A cura di Umberto De Conto

In un’epoca in cui il ritorno al nucleare viene narrato come inevitabile e moderno, il dott. Giovanni Ghirga, medico e membro di ISDE Italia, ci invita, nella sua lettera aperta pubblicata su un quotidiano nazionale l’8 luglio scorso, a un’analisi più lucida, scientifica e soprattutto urgente. Un appello pacato, non ideologico, a rifiutare una strada che appare sempre meno compatibile con i tempi, i rischi e le reali esigenze della transizione energetica.
Il nucleare — anche quello di “nuova generazione” come gli Small Modular Reactors — si presenta come una promessa fragile: costosissima, lenta da realizzare, vulnerabile e antidemocratica. Proprio così; non è scalabile dal basso, non è gestibile dalle comunità, non si installa su un tetto o in un quartiere. Richiede centralizzazione estrema, controlli rigidi, tecnologie proprietarie e, soprattutto, fiducia cieca in apparati tecnici e politici. Al contrario delle energie rinnovabili, il nucleare non consente partecipazione, non distribuisce potere, non crea reti orizzontali.
Le tecnologie rinnovabili — solare, eolico, accumuli distribuiti, reti intelligenti, idrogeno verde, elettrificazione dei consumi — sono pronte, scalabili, resilienti. E, soprattutto, sono democratiche: accessibili, decentralizzate, partecipabili dalle comunità.
Il nucleare invece è tutt’altro: è rigido, accentrato, dipendente da filiere estere (spesso instabili), ed espone a rischi asimmetrici in un mondo segnato da conflitti ibridi e cyberminacce. Gli impianti non si possono difendere facilmente, né evacuare in caso di incidente, e generano scorie radioattive che nessuno sa realmente dove e come custodire per i prossimi millenni.
Inoltre, la dipendenza da filiere estere (come quella dell’uranio, estratto e lavorato in Paesi geopoliticamente instabili) sostituisce una sudditanza con un’altra. Lo chiamiamo “indipendenza energetica”, ma è una nuova dipendenza opaca, fuori dal controllo democratico.

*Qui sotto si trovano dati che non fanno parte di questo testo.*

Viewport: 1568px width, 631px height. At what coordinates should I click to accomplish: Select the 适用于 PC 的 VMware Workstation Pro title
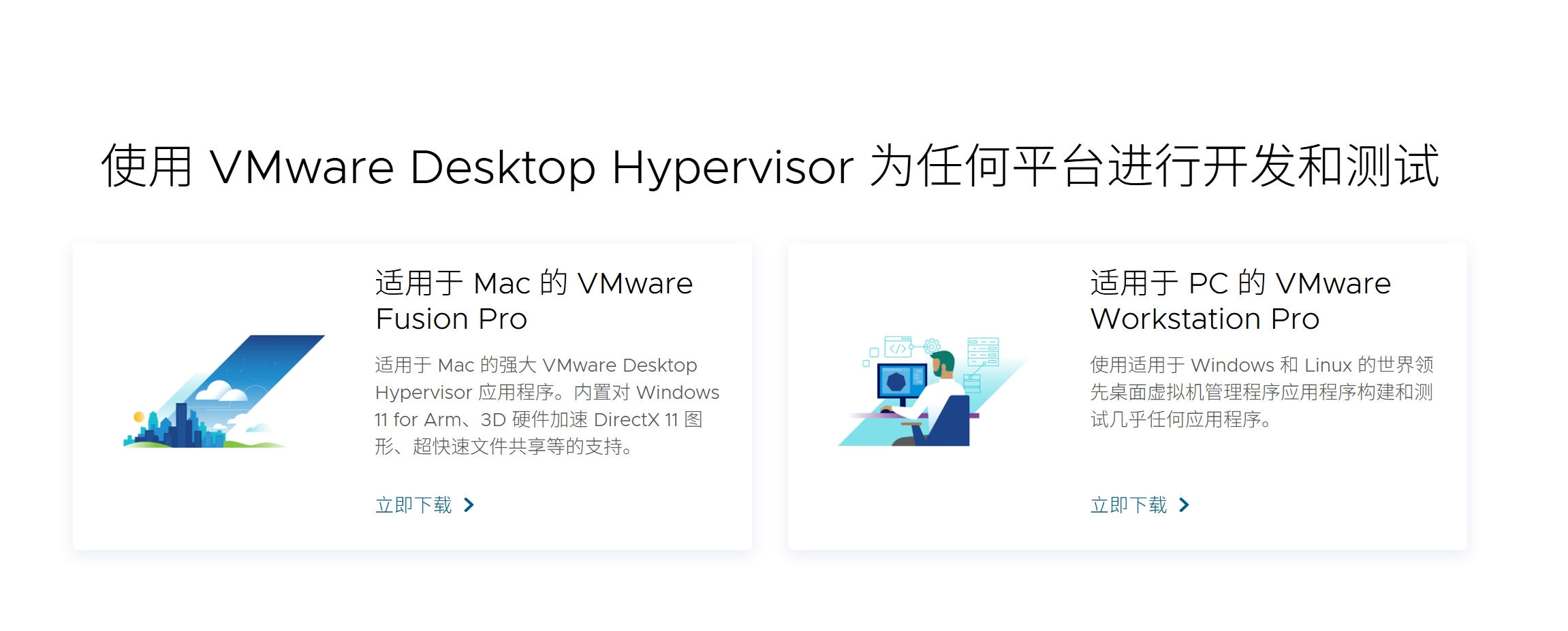coord(1240,301)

Intanto, le soluzioni esistono già: energie rinnovabili, accumuli distribuiti, reti intelligenti, elettrificazione, idrogeno verde. Tecnologie concrete, resilienti, che possiamo realizzare subito, e che mettono al centro le persone, i territori, le comunità. Sono queste le basi di una transizione ecologica autentica e democratica.
Il nucleare, conclude Ghirga, è inadatto per tempi, costi, rischi e — soprattutto — per cultura. È figlio di un passato verticistico, non del futuro partecipato che dobbiamo costruire.